• **Problem details**:
I need the lines below from the one with "You are a computer-use" down to the one with "Instruction: Click the Notepad++ folder icon" reproduced exactly, both ends included, and nothing else.

• **Material for this exercise**:
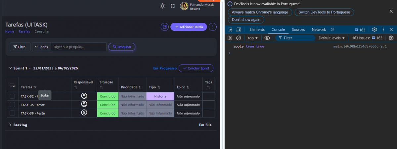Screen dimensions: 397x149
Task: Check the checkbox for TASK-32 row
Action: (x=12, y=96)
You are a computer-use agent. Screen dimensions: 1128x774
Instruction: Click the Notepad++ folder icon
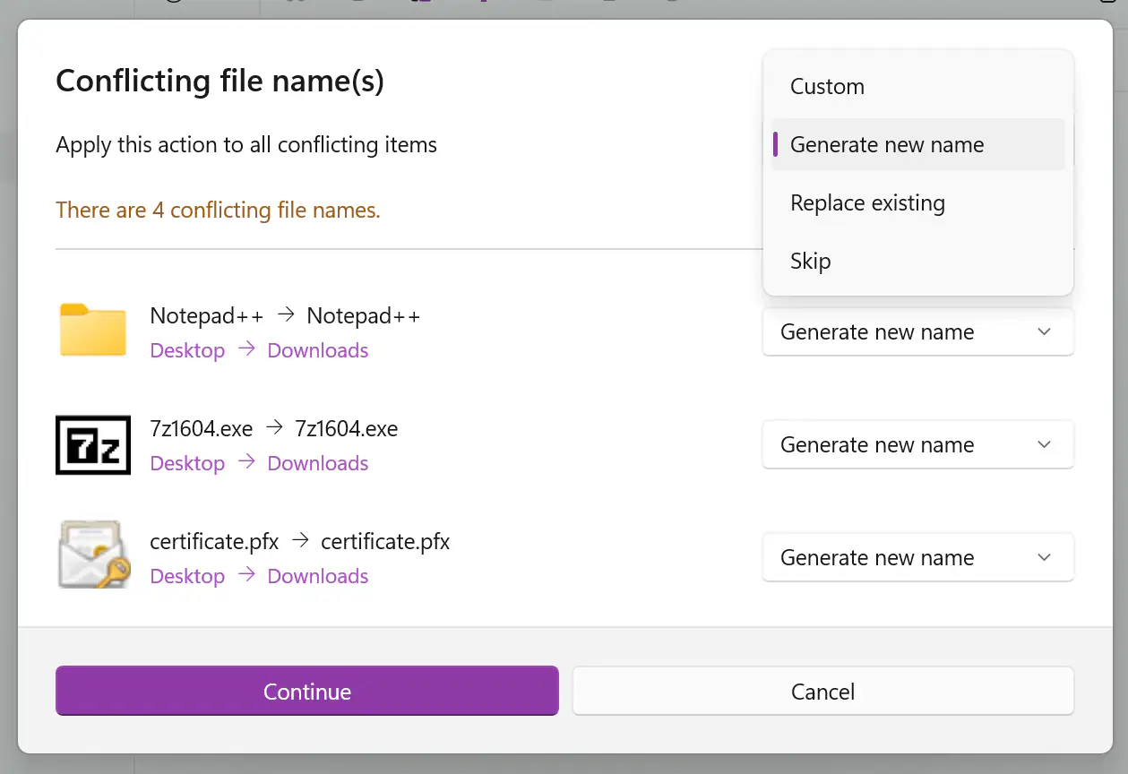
* * *
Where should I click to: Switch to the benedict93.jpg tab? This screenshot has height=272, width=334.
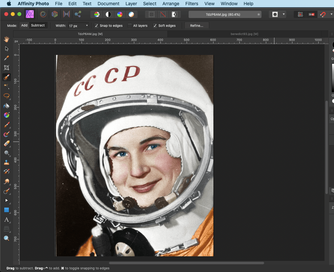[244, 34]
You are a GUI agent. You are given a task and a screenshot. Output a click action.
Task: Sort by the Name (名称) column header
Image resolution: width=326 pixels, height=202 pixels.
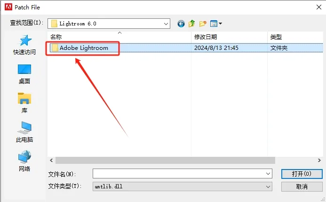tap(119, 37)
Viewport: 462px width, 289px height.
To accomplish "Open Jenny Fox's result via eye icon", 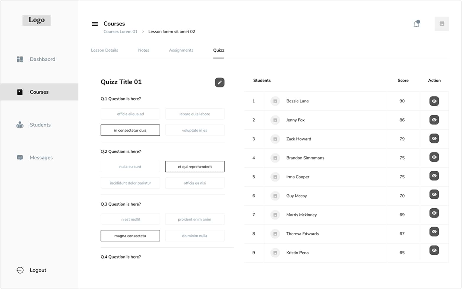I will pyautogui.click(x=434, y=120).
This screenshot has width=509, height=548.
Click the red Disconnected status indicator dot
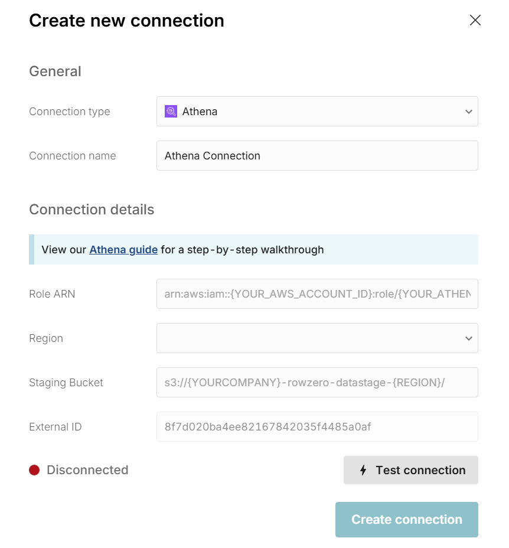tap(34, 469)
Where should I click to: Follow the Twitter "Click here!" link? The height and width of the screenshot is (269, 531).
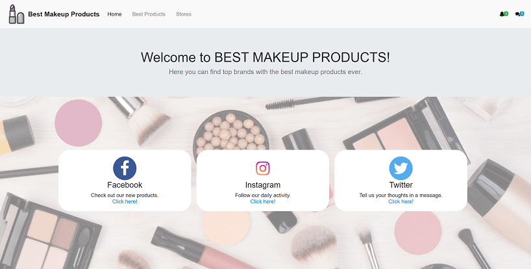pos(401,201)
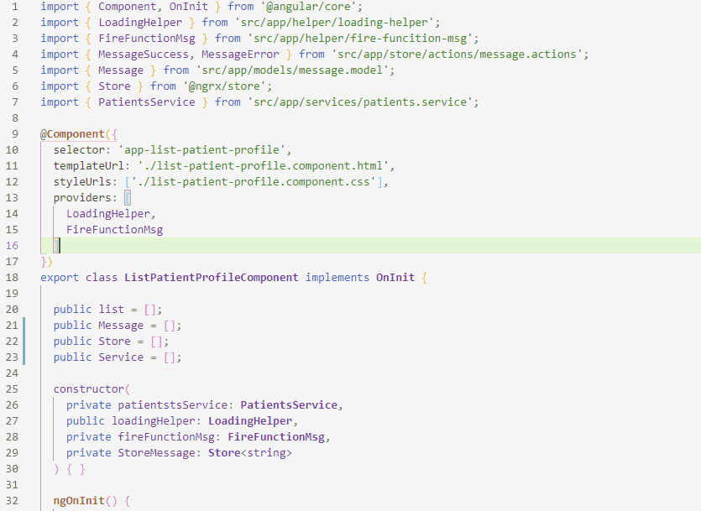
==
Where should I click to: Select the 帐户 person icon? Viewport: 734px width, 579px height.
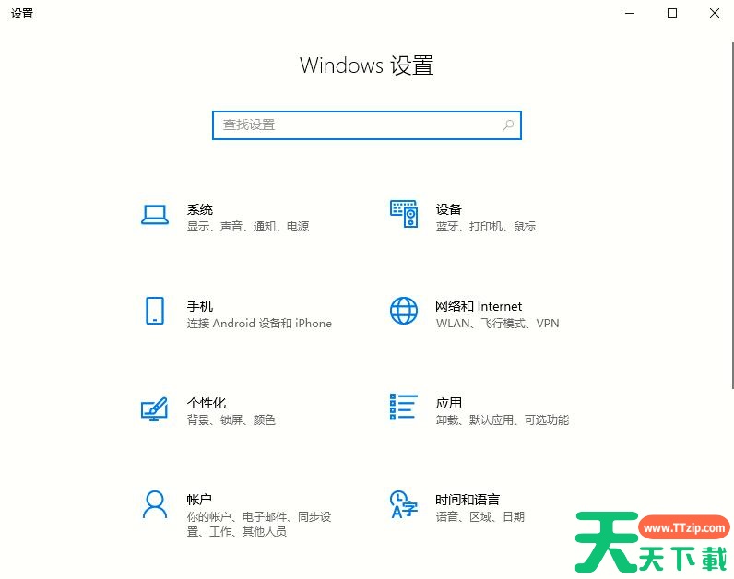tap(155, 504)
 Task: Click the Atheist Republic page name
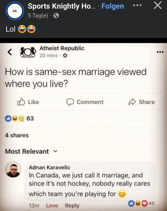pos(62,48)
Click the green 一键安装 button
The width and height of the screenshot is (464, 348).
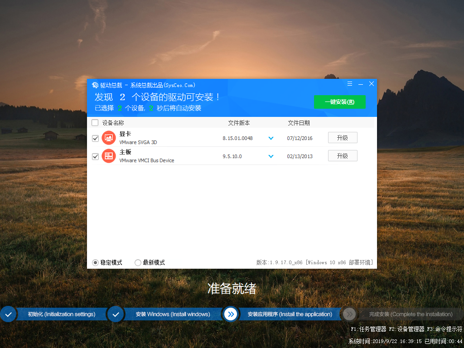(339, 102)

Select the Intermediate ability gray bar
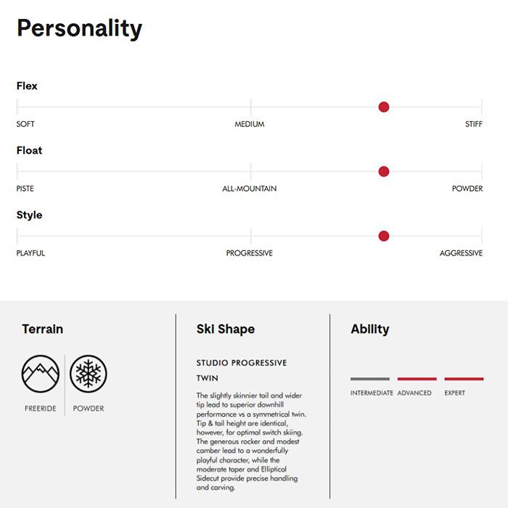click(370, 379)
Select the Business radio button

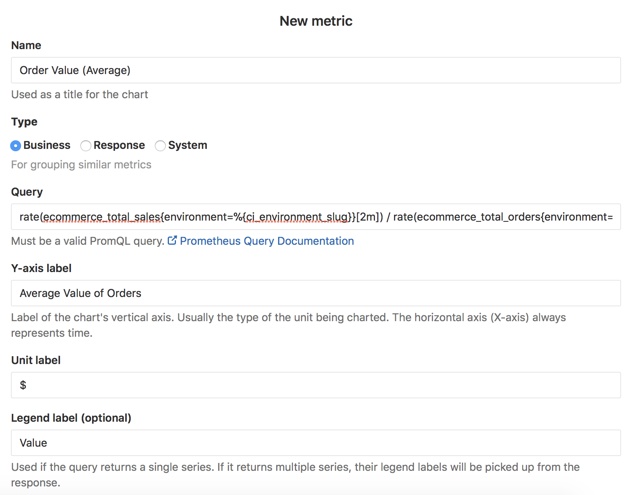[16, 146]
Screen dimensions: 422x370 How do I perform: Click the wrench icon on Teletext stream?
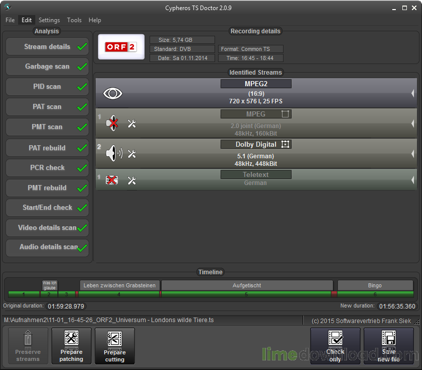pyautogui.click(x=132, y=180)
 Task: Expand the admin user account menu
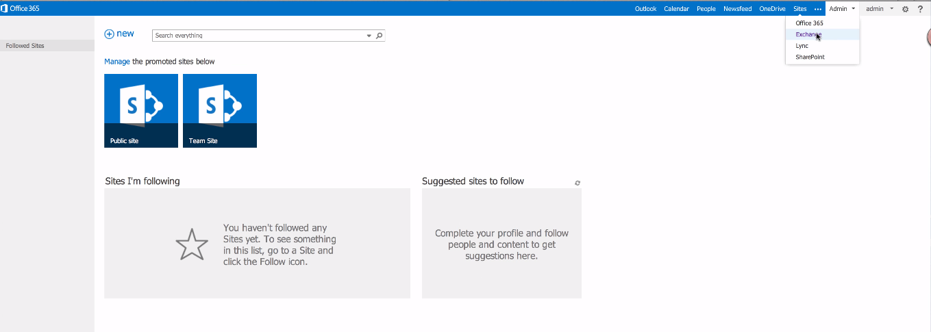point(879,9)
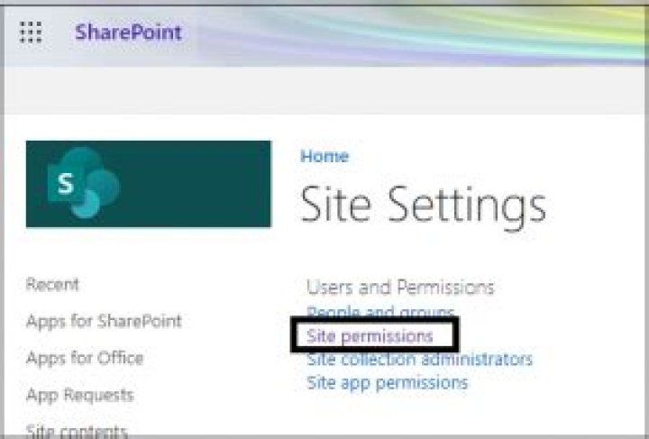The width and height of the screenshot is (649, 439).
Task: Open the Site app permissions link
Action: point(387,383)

• **Result**:
You are a computer-use agent. Screen dimensions: 1128x774
Instruction: Click the Notepad++ folder icon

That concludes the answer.